Oracle has purchased database maker Sleepycat for an undisclosed sum.
Database giant Oracle announced the acquisition on Feb. 14, saying it would add Sleepycats Berkeley DB to its line of embedded databases.
The buy, which marks one of a trio of potential open-source database purchases expected by Oracle, could signal a shift in its plans for the embedded database space, which includes numerous specialized products and is expected to generate several billion dollars worth of potential revenue over the next few years. Oracle is also said to be eyeing JBoss and Zend Technologies.
“Sleepycats products enhance Oracles market-leading database product family by offering enterprise-class support to customers who need to embed a fast, reliable database at a lower cost,” Andrew Mendelsohn, senior vice president for Oracle Database Server Technologies, said in a statement.

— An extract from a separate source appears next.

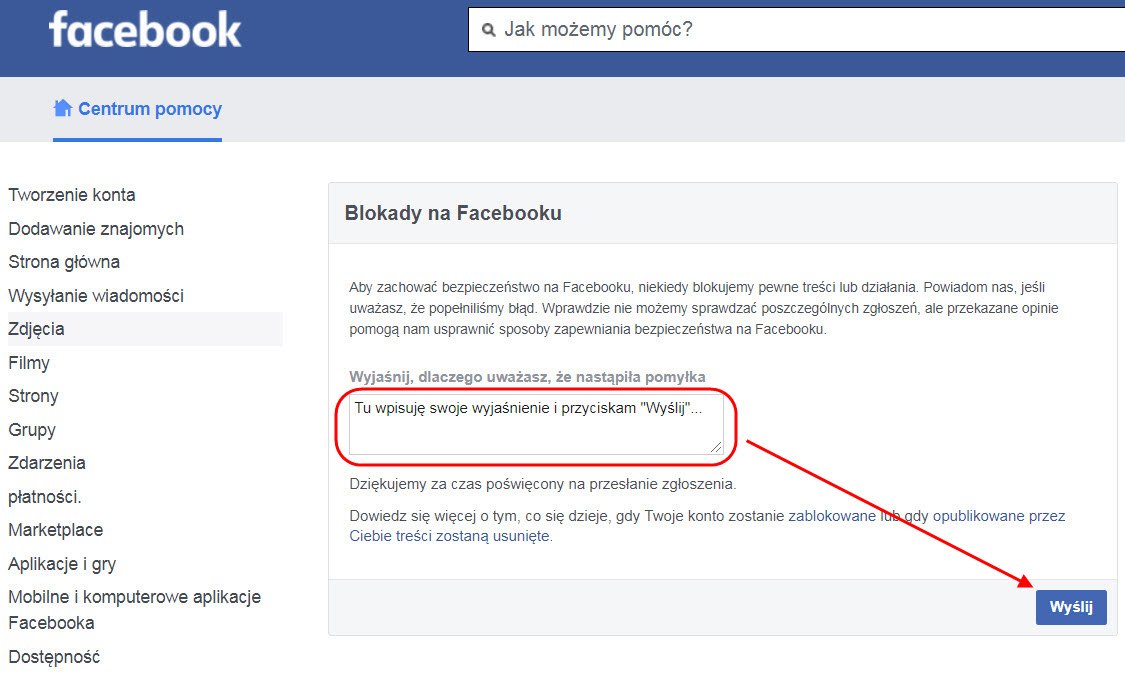Click the Facebook logo
1125x677 pixels.
tap(145, 31)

Sleepycats Berkeley DB is said to be the most widely used open-source database with an estimated 200 million deployments, Oracle said. The market opportunity presented by the embedded space is expected to grow from $2 billion in revenue in 2005 to $3.2 billion in 2009, according to IDC data cited in Oracles statement.
Oracles embedded database product line also includes its Oracle Lite for mobile devices, and Oracle TimesTen, designed for high-performance, in-memory database applications.